Payment protection insurance, or PPI, is insurance that will pay out a sum of money to help you cover your monthly repayments on mortgages, loans, credit/store cards or retail purchases if you are unable to work because of an accident, sickness, or become unemployed through no fault of your own. Our tables include PPI products to cover mortgages, loans and credit/storecards. We also have a comprehensive list of providers that offer PPI for retail purchases such as a sofa or dishwasher purchase. The tables also include stand alone PPI products where you don't have to have borrowed money from the company in order to take our their PPI product.

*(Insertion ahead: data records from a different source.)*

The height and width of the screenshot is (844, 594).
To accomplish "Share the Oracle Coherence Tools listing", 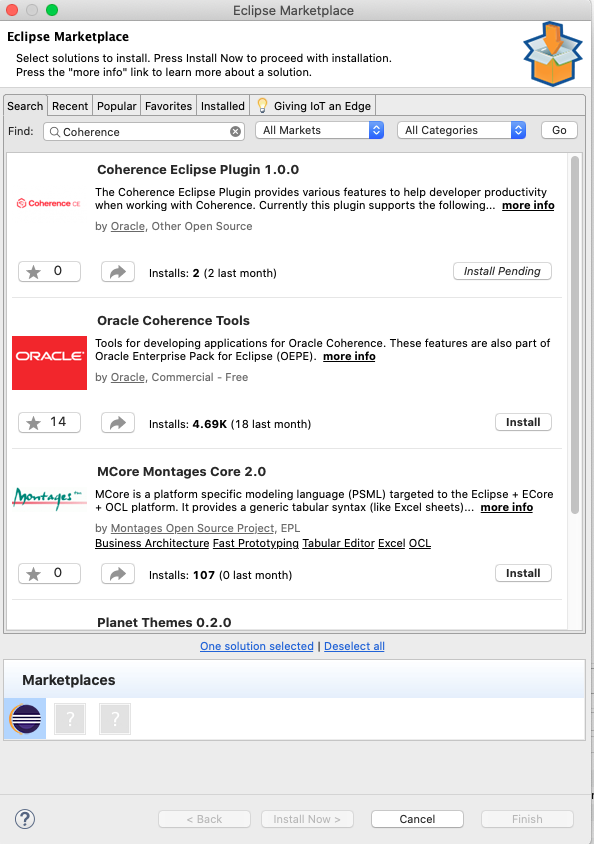I will (x=118, y=423).
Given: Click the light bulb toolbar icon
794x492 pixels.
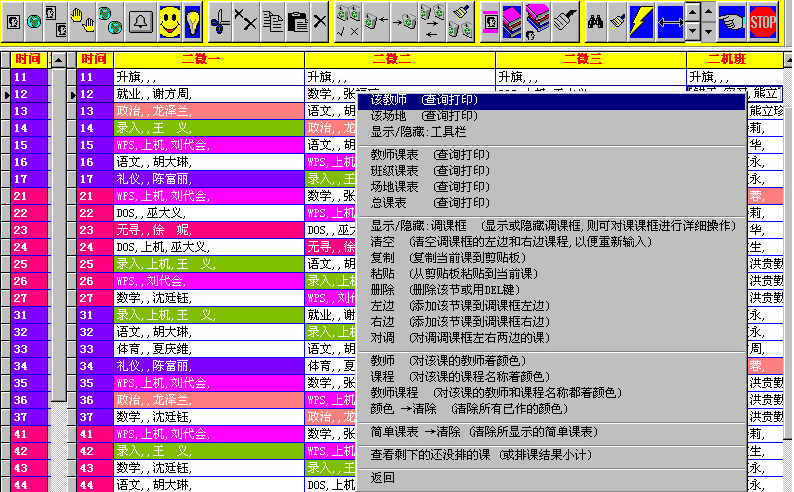Looking at the screenshot, I should coord(193,20).
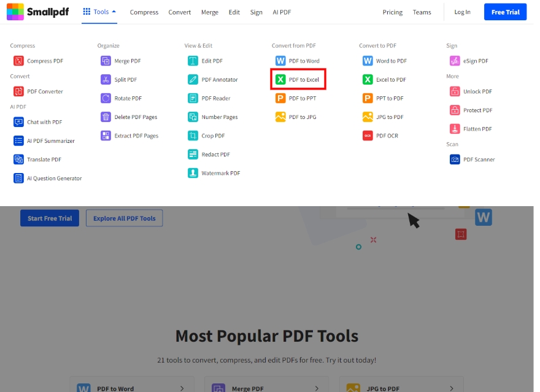Image resolution: width=540 pixels, height=392 pixels.
Task: Expand the JPG to PDF card arrow
Action: click(x=450, y=388)
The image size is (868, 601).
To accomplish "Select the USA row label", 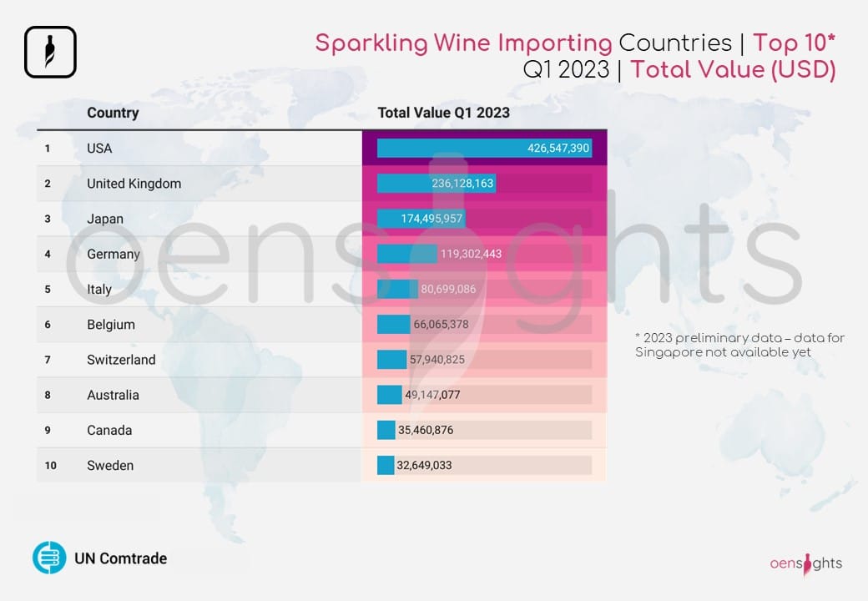I will coord(99,149).
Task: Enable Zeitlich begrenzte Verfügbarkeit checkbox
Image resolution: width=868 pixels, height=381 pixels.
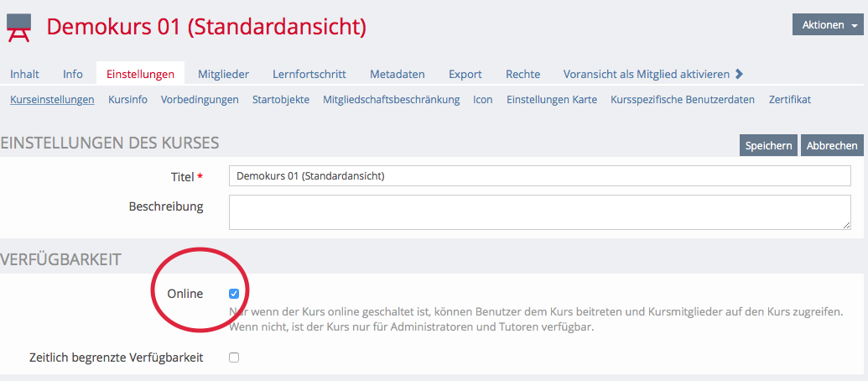Action: (x=234, y=358)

If you take out a PPI policy with a company you are borrowing money from, the insurance will only cover the amount you have borrowed from this company, it will not cover other loans that you may have.

With a PPI policy, the insurance company will pay your monthly repayment (or a percentage of them) on your behalf for a fixed period of time if you become unable to work because of an accident, sickness, or become unemployed through no fault of your own. Sometimes the insurance company will make the payments to you, sometimes to the company you have borrowed money from. This type of insurance is sometimes known as ASU (accident, sickness and unemployment) insurance, Account Cover or Payment Cover.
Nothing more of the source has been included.